Your goal - Return the passage of the CHMv2 documentation below starting with "Transformers documentation" and going on through "original code here.", copied word for word.

Selected extract -
--- Begin ---

Transformers documentation
CHMv2
This model was released on 2026-03-11 and added to Hugging Face Transformers on 2026-03-11.
CHMv2
Overview
The Canopy Height Maps v2 (CHMv2) model was proposed in CHMv2: Improvements in Global Canopy Height Mapping using DINOv3. Building on our original high-resolution canopy height maps released in 2024, CHMv2 delivers substantial improvements in accuracy, detail, and global consistency by leveraging DINOv3, Meta’s self-supervised vision model.
You can find more information here, and the original code here.

--- End ---

Data extract -
--- Begin ---

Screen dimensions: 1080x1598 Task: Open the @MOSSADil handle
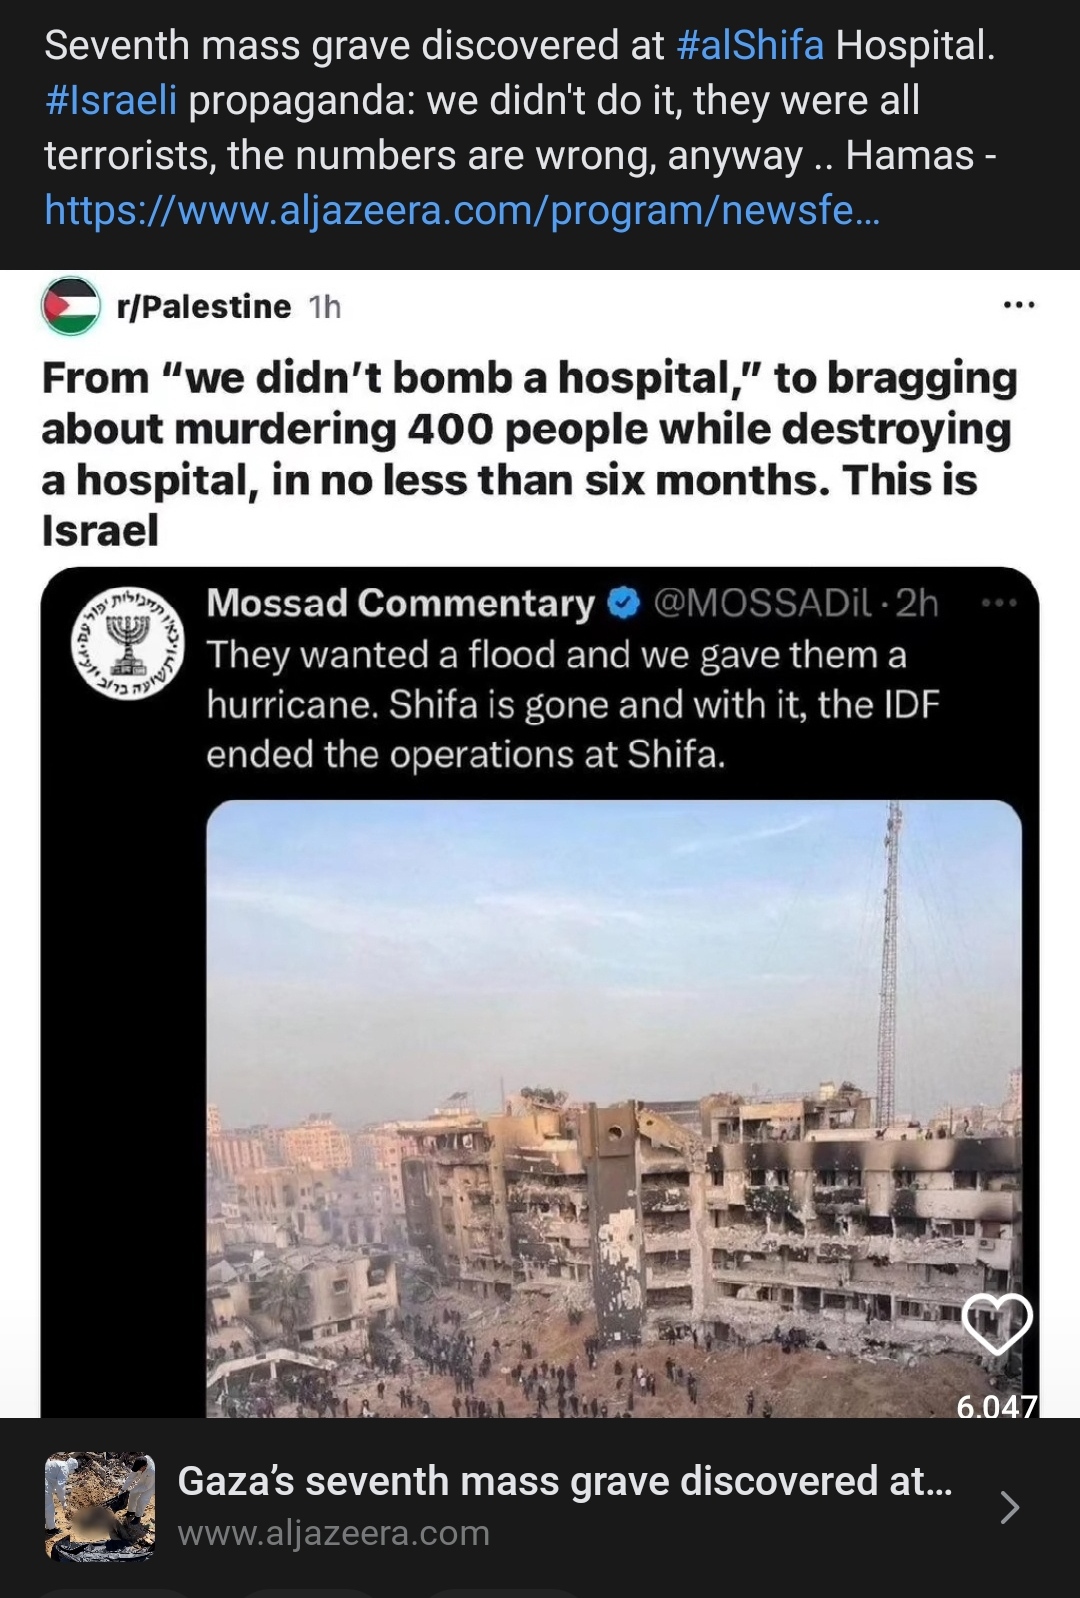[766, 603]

--- End ---
--- Begin ---

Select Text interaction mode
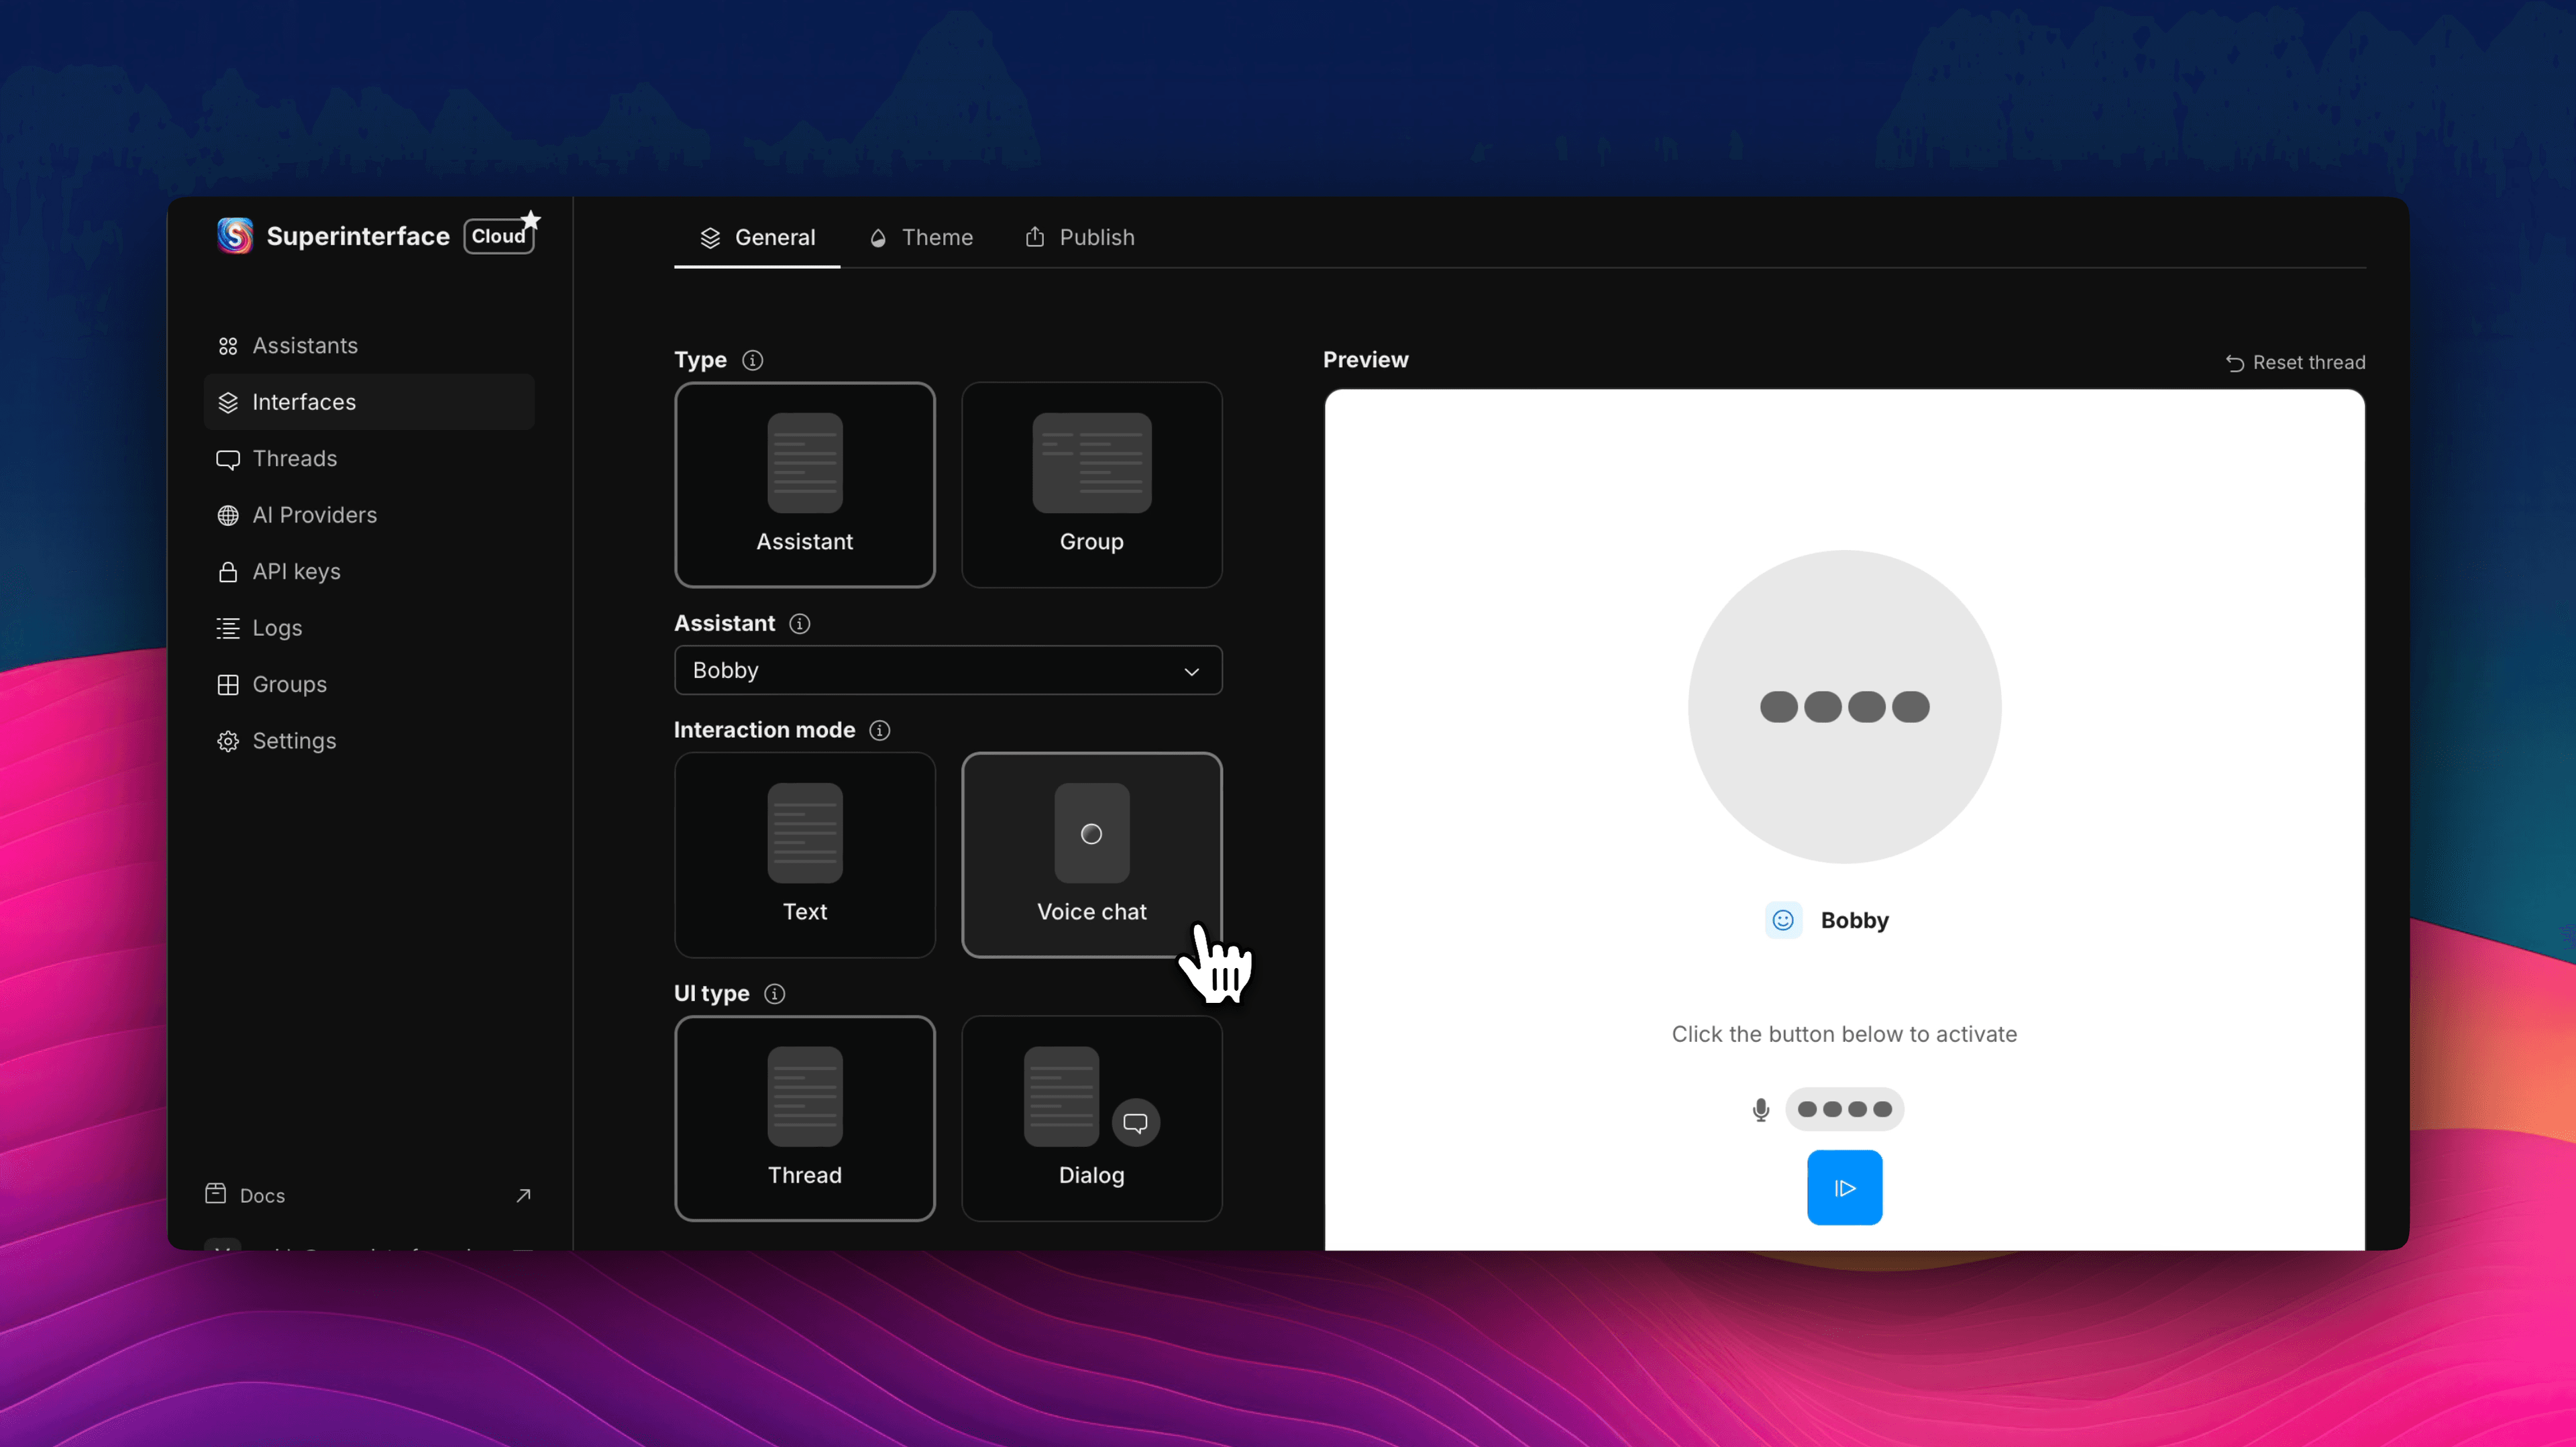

--- End ---

Right answer -
Transformers documentation
CHMv2
This model was released on 2026-03-11 and added to Hugging Face Transformers on 2026-03-11.
CHMv2
Overview
The Canopy Height Maps v2 (CHMv2) model was proposed in CHMv2: Improvements in Global Canopy Height Mapping using DINOv3. Building on our original high-resolution canopy height maps released in 2024, CHMv2 delivers substantial improvements in accuracy, detail, and global consistency by leveraging DINOv3, Meta’s self-supervised vision model.
You can find more information here, and the original code here.